* START *

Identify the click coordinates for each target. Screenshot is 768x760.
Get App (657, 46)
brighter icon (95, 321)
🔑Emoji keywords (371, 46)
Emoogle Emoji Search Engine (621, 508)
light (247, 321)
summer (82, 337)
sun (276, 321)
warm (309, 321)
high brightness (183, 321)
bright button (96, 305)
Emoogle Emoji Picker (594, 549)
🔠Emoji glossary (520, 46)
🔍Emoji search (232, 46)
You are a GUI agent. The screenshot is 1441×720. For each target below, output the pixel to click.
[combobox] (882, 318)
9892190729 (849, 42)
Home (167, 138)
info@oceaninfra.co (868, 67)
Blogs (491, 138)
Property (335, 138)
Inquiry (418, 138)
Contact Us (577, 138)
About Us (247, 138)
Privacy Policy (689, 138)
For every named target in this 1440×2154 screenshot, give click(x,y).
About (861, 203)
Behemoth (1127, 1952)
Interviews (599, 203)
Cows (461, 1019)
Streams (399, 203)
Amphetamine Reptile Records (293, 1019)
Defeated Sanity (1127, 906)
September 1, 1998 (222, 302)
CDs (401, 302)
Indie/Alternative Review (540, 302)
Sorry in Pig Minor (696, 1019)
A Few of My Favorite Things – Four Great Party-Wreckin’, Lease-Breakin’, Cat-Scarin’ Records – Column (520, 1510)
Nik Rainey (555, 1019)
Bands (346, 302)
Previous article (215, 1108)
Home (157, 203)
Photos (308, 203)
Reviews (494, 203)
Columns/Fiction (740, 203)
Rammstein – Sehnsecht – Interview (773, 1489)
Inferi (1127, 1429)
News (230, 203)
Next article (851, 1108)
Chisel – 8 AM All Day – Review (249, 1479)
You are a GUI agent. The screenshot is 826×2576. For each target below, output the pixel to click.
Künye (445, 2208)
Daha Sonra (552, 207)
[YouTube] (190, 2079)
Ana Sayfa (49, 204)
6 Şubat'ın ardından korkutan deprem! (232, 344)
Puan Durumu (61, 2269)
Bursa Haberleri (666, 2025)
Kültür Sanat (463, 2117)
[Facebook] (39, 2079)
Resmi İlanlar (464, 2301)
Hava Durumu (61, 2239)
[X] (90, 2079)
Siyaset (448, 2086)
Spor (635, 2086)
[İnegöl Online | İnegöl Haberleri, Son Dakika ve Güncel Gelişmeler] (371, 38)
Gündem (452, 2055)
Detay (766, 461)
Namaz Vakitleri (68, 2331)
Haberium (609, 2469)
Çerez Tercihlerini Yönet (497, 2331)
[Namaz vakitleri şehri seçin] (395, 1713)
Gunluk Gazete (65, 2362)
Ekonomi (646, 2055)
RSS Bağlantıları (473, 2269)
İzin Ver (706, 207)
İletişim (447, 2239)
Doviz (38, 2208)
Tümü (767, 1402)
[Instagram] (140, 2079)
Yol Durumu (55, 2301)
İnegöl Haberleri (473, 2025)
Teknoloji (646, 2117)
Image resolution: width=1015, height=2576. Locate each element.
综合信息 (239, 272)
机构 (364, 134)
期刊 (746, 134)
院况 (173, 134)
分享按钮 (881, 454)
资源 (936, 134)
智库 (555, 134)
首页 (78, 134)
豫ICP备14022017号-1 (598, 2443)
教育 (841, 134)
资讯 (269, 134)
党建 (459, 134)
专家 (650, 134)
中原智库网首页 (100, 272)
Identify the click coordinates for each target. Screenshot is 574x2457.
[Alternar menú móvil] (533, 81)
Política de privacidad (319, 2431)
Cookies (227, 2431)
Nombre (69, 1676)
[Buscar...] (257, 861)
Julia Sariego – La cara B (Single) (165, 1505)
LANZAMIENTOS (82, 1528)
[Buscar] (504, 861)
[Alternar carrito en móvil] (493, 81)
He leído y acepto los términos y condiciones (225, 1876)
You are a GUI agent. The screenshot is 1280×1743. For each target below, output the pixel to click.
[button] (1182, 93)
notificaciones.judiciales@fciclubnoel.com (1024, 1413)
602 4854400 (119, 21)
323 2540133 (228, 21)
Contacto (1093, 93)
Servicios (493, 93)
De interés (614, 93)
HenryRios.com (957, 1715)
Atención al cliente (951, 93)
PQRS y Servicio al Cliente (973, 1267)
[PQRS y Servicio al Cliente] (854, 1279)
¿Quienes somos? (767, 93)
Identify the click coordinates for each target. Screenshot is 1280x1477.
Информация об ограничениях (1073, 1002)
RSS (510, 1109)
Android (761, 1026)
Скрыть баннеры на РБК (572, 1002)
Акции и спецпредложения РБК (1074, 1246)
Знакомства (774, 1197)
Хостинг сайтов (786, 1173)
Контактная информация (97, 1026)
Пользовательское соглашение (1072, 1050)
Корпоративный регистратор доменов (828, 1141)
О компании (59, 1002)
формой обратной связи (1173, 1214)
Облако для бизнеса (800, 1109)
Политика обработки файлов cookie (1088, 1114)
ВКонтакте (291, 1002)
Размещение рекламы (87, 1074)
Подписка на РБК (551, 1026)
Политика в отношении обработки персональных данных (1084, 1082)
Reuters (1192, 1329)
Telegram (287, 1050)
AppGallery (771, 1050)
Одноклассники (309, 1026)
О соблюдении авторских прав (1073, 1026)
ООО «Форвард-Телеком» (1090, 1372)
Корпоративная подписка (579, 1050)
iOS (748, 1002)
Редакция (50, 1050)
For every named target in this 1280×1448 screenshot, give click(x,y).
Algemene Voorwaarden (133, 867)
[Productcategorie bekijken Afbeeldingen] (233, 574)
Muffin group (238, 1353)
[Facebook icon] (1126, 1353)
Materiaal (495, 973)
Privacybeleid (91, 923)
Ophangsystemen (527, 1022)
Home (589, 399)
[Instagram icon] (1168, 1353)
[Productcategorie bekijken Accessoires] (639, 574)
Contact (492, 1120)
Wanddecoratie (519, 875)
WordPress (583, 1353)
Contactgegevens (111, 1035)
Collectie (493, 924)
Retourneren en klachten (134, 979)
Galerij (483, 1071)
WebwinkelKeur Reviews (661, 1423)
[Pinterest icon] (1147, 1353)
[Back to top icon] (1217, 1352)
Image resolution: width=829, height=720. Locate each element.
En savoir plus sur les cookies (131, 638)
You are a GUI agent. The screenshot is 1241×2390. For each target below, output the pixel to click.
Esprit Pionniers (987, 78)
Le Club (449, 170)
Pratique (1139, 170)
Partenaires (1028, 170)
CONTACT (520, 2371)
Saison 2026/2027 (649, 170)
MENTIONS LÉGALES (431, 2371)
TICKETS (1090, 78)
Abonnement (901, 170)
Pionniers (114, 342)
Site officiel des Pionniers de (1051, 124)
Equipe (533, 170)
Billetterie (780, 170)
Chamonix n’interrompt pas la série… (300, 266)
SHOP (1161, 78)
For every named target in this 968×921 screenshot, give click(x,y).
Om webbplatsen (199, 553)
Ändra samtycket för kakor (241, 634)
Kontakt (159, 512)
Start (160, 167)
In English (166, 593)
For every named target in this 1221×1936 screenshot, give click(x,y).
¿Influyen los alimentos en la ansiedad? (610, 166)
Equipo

* END *

# [What the task requires]
Edit the records above by putting "Homepage" in place of each "Home", and keep every other line and character the same.

# [The result]
Identify the click coordinates for each target. Screenshot is 768x760.
Get App (657, 46)
brighter icon (95, 321)
🔑Emoji keywords (371, 46)
Emoogle Emoji Search Engine (621, 508)
light (247, 321)
summer (82, 337)
sun (276, 321)
warm (309, 321)
high brightness (183, 321)
bright button (96, 305)
Emoogle Emoji Picker (594, 549)
🔠Emoji glossary (520, 46)
🔍Emoji search (232, 46)
You are a GUI agent. The screenshot is 1441×720. For each target below, output the pixel to click.
[combobox] (882, 318)
9892190729 (849, 42)
Homepage (167, 138)
info@oceaninfra.co (868, 67)
Blogs (491, 138)
Property (335, 138)
Inquiry (418, 138)
Contact Us (577, 138)
About Us (247, 138)
Privacy Policy (689, 138)
For every named target in this 1440×2154 screenshot, give click(x,y).
About (861, 203)
Behemoth (1127, 1952)
Interviews (599, 203)
Cows (461, 1019)
Streams (399, 203)
Amphetamine Reptile Records (293, 1019)
Defeated Sanity (1127, 906)
September 1, 1998 (222, 302)
CDs (401, 302)
Indie/Alternative Review (540, 302)
Sorry in Pig Minor (696, 1019)
A Few of My Favorite Things – Four Great Party-Wreckin’, Lease-Breakin’, Cat-Scarin’ Records – Column (520, 1510)
Nik Rainey (555, 1019)
Bands (346, 302)
Previous article (215, 1108)
Homepage (157, 203)
Photos (308, 203)
Reviews (494, 203)
Columns/Fiction (740, 203)
Rammstein – Sehnsecht – Interview (773, 1489)
Inferi (1127, 1429)
News (230, 203)
Next article (851, 1108)
Chisel – 8 AM All Day – Review (249, 1479)
You are a GUI agent. The screenshot is 826×2576. For each target below, output the pixel to click.
Künye (445, 2208)
Daha Sonra (552, 207)
[YouTube] (190, 2079)
Ana Sayfa (49, 204)
6 Şubat'ın ardından korkutan deprem! (232, 344)
Puan Durumu (61, 2269)
Bursa Haberleri (666, 2025)
Kültür Sanat (463, 2117)
[Facebook] (39, 2079)
Resmi İlanlar (464, 2301)
Hava Durumu (61, 2239)
[X] (90, 2079)
Siyaset (448, 2086)
Spor (635, 2086)
[İnegöl Online | İnegöl Haberleri, Son Dakika ve Güncel Gelişmeler] (371, 38)
Gündem (452, 2055)
Detay (766, 461)
Namaz Vakitleri (68, 2331)
Haberium (609, 2469)
Çerez Tercihlerini Yönet (497, 2331)
[Namaz vakitleri şehri seçin] (395, 1713)
Gunluk Gazete (65, 2362)
Ekonomi (646, 2055)
RSS Bağlantıları (473, 2269)
İzin Ver (706, 207)
İletişim (447, 2239)
Doviz (38, 2208)
Tümü (767, 1402)
[Instagram] (140, 2079)
Yol Durumu (55, 2301)
İnegöl Haberleri (473, 2025)
Teknoloji (646, 2117)
Image resolution: width=1015, height=2576. Locate each element.
综合信息 (239, 272)
机构 (364, 134)
期刊 (746, 134)
院况 (173, 134)
分享按钮 (881, 454)
资源 (936, 134)
智库 (555, 134)
首页 (78, 134)
豫ICP备14022017号-1 (598, 2443)
教育 (841, 134)
资讯 (269, 134)
党建 (459, 134)
专家 (650, 134)
中原智库网首页 (100, 272)
Identify the click coordinates for each target. Screenshot is 574x2457.
[Alternar menú móvil] (533, 81)
Política de privacidad (319, 2431)
Cookies (227, 2431)
Nombre (69, 1676)
[Buscar...] (257, 861)
Julia Sariego – La cara B (Single) (165, 1505)
LANZAMIENTOS (82, 1528)
[Buscar] (504, 861)
[Alternar carrito en móvil] (493, 81)
He leído y acepto los términos y condiciones (225, 1876)
You are a GUI agent. The screenshot is 1280×1743. For each target below, output the pixel to click.
[button] (1182, 93)
notificaciones.judiciales@fciclubnoel.com (1024, 1413)
602 4854400 (119, 21)
323 2540133 (228, 21)
Contacto (1093, 93)
Servicios (493, 93)
De interés (614, 93)
HenryRios.com (957, 1715)
Atención al cliente (951, 93)
PQRS y Servicio al Cliente (973, 1267)
[PQRS y Servicio al Cliente] (854, 1279)
¿Quienes somos? (767, 93)
Identify the click coordinates for each target. Screenshot is 1280x1477.
Информация об ограничениях (1073, 1002)
RSS (510, 1109)
Android (761, 1026)
Скрыть баннеры на РБК (572, 1002)
Акции и спецпредложения РБК (1074, 1246)
Знакомства (774, 1197)
Хостинг сайтов (786, 1173)
Контактная информация (97, 1026)
Пользовательское соглашение (1072, 1050)
Корпоративный регистратор доменов (828, 1141)
О компании (59, 1002)
формой обратной связи (1173, 1214)
Облако для бизнеса (800, 1109)
Политика обработки файлов cookie (1088, 1114)
ВКонтакте (291, 1002)
Размещение рекламы (87, 1074)
Подписка на РБК (551, 1026)
Политика в отношении обработки персональных данных (1084, 1082)
Reuters (1192, 1329)
Telegram (287, 1050)
AppGallery (771, 1050)
Одноклассники (309, 1026)
О соблюдении авторских прав (1073, 1026)
ООО «Форвард-Телеком» (1090, 1372)
Корпоративная подписка (579, 1050)
iOS (748, 1002)
Редакция (50, 1050)
For every named target in this 1280×1448 screenshot, give click(x,y).
Algemene Voorwaarden (133, 867)
[Productcategorie bekijken Afbeeldingen] (233, 574)
Muffin group (238, 1353)
[Facebook icon] (1126, 1353)
Materiaal (495, 973)
Privacybeleid (91, 923)
Ophangsystemen (527, 1022)
Homepage (589, 399)
[Instagram icon] (1168, 1353)
[Productcategorie bekijken Accessoires] (639, 574)
Contact (492, 1120)
Wanddecoratie (519, 875)
WordPress (583, 1353)
Contactgegevens (111, 1035)
Collectie (493, 924)
Retourneren en klachten (134, 979)
Galerij (483, 1071)
WebwinkelKeur Reviews (661, 1423)
[Pinterest icon] (1147, 1353)
[Back to top icon] (1217, 1352)
Image resolution: width=829, height=720. Locate each element.
En savoir plus sur les cookies (131, 638)
You are a GUI agent. The screenshot is 1241×2390. For each target below, output the pixel to click.
Esprit Pionniers (987, 78)
Le Club (449, 170)
Pratique (1139, 170)
Partenaires (1028, 170)
CONTACT (520, 2371)
Saison 2026/2027 (649, 170)
MENTIONS LÉGALES (431, 2371)
TICKETS (1090, 78)
Abonnement (901, 170)
Pionniers (114, 342)
Site officiel des Pionniers de (1051, 124)
Equipe (533, 170)
Billetterie (780, 170)
Chamonix n’interrompt pas la série… (300, 266)
SHOP (1161, 78)
For every named target in this 968×921 screenshot, give click(x,y).
Om webbplatsen (199, 553)
Ändra samtycket för kakor (241, 634)
Kontakt (159, 512)
Start (160, 167)
In English (166, 593)
For every named target in this 1221×1936 screenshot, give click(x,y).
¿Influyen los alimentos en la ansiedad? (610, 166)
Equipo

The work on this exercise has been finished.